> _The problem_
Exclude the pictures and reproduce exactly the lines that run from the one holding "एक्वेरियम के लिए" to the end of the entries below.

━━ Input records ━━

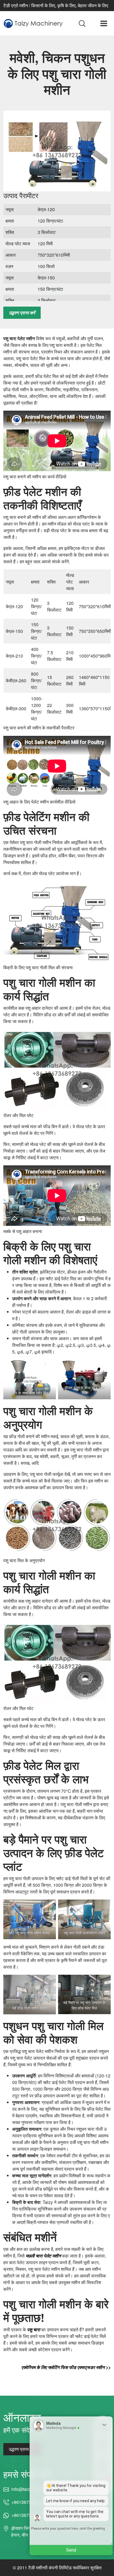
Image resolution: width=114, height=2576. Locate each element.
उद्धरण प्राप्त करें (22, 312)
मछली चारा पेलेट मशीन (43, 2255)
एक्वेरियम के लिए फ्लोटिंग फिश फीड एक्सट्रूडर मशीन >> (66, 2367)
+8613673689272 (28, 2502)
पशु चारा (33, 2329)
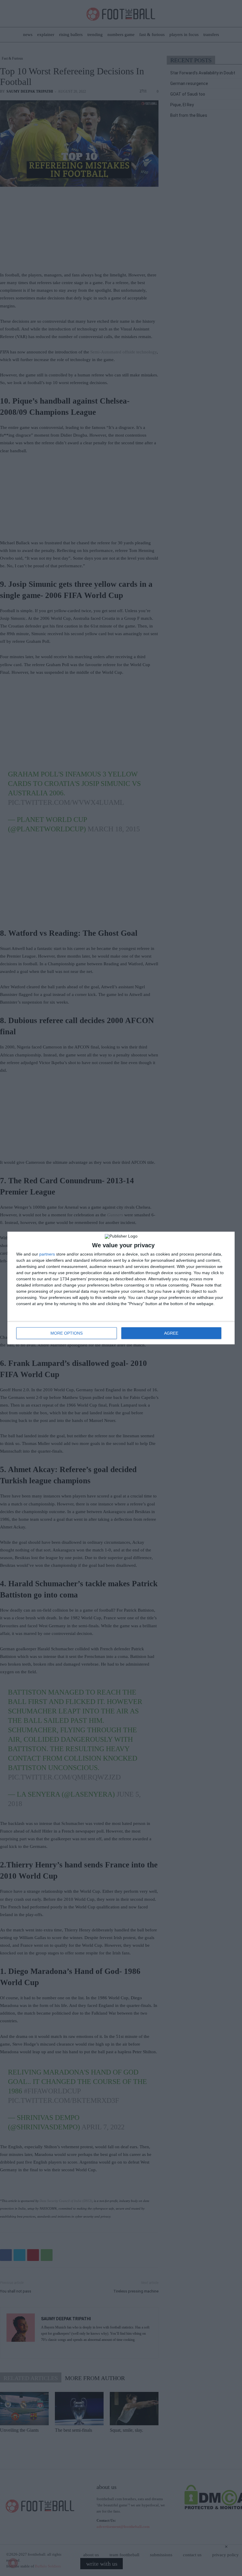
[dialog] (121, 1288)
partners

━━━

> _Task output_
एक्वेरियम के लिए फ्लोटिंग फिश फीड एक्सट्रूडर मशीन >> (66, 2367)
+8613673689272 (28, 2502)
पशु चारा (33, 2329)
[dialog] (121, 1288)
partners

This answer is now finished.